══ Information supplied ══
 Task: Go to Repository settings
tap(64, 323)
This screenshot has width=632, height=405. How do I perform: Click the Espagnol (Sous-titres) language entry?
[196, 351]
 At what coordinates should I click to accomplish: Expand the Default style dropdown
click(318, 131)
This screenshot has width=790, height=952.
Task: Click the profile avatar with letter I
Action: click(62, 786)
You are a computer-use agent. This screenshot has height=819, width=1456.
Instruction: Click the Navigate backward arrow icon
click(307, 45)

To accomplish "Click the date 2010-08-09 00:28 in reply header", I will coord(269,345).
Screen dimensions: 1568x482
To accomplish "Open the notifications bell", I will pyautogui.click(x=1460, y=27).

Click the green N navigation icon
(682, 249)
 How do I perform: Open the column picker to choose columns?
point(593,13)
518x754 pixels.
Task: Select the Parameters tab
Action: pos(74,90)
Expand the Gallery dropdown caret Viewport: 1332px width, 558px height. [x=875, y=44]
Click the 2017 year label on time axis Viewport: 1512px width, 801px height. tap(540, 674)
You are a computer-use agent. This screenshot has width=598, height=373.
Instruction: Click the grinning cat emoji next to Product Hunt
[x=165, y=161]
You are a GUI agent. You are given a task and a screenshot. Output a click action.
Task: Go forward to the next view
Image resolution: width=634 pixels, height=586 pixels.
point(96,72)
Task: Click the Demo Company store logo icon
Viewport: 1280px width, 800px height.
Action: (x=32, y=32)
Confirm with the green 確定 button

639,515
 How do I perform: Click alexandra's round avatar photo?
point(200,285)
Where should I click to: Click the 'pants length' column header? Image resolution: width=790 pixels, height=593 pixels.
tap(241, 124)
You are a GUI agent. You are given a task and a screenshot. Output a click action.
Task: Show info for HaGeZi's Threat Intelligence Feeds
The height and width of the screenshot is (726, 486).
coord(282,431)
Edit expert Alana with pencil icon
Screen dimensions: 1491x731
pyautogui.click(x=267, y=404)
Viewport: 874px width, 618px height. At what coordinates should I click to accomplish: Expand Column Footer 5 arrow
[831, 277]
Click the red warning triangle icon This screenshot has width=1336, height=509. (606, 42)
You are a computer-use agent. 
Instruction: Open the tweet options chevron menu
═══
All lines of the data above must be returned exactly.

 Task: Go to Repository settings
tap(64, 323)
This screenshot has width=632, height=405. How do I perform: Click the Espagnol (Sous-titres) language entry?
[196, 351]
 At what coordinates should I click to accomplish: Expand the Default style dropdown
click(318, 131)
This screenshot has width=790, height=952.
Task: Click the profile avatar with letter I
Action: click(62, 786)
You are a computer-use agent. This screenshot has height=819, width=1456.
Instruction: Click the Navigate backward arrow icon
click(307, 45)

To accomplish "Click the date 2010-08-09 00:28 in reply header", I will coord(269,345).
Screen dimensions: 1568x482
To accomplish "Open the notifications bell", I will pyautogui.click(x=1460, y=27).

Click the green N navigation icon
(682, 249)
 How do I perform: Open the column picker to choose columns?
point(593,13)
518x754 pixels.
Task: Select the Parameters tab
Action: pos(74,90)
Expand the Gallery dropdown caret Viewport: 1332px width, 558px height. [x=875, y=44]
Click the 2017 year label on time axis Viewport: 1512px width, 801px height. tap(540, 674)
You are a computer-use agent. This screenshot has width=598, height=373.
Instruction: Click the grinning cat emoji next to Product Hunt
[x=165, y=161]
You are a GUI agent. You are given a task and a screenshot. Output a click action.
Task: Go forward to the next view
Image resolution: width=634 pixels, height=586 pixels.
point(96,72)
Task: Click the Demo Company store logo icon
Viewport: 1280px width, 800px height.
Action: (x=32, y=32)
Confirm with the green 確定 button

639,515
 How do I perform: Click alexandra's round avatar photo?
point(200,285)
Where should I click to: Click the 'pants length' column header? Image resolution: width=790 pixels, height=593 pixels.
tap(241, 124)
You are a GUI agent. You are given a task and a screenshot. Output a click action.
Task: Show info for HaGeZi's Threat Intelligence Feeds
The height and width of the screenshot is (726, 486).
coord(282,431)
Edit expert Alana with pencil icon
Screen dimensions: 1491x731
pyautogui.click(x=267, y=404)
Viewport: 874px width, 618px height. At what coordinates should I click to accomplish: Expand Column Footer 5 arrow
[831, 277]
Click the red warning triangle icon This screenshot has width=1336, height=509. (606, 42)
You are a computer-use agent. 
Instruction: Open the tweet options chevron menu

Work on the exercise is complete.